[Dataset entries]

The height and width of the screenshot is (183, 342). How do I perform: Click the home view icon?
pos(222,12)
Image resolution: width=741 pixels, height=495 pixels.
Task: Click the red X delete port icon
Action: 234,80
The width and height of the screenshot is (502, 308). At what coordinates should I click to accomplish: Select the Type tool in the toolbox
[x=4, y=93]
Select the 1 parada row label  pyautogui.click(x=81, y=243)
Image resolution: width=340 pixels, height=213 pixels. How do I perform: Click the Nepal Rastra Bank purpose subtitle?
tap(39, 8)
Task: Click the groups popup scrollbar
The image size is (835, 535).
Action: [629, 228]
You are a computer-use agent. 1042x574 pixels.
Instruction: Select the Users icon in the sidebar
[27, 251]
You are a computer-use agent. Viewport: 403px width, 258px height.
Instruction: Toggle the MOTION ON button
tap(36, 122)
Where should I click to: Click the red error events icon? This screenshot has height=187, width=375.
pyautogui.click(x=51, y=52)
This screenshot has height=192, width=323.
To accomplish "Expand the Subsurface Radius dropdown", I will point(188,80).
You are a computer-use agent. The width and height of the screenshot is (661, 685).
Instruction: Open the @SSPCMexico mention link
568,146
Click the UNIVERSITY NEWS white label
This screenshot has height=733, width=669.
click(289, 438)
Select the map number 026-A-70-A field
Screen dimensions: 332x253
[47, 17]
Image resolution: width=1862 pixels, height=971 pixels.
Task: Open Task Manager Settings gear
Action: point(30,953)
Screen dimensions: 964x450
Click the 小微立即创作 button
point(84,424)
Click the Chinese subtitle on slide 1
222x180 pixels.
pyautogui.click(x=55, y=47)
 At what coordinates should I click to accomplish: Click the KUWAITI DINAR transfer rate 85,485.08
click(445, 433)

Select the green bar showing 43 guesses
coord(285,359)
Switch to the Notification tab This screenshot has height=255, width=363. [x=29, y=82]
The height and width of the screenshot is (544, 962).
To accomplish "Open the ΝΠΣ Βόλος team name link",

● Work instructions
If the word "agent" appears in a line above, copy that line.

● Result of this task
You are a computer-use agent. 1042x574 pixels.
You are a computer-use agent. Viewport: 403px width, 258px height.
You are a computer-use agent. The width and height of the screenshot is (661, 685).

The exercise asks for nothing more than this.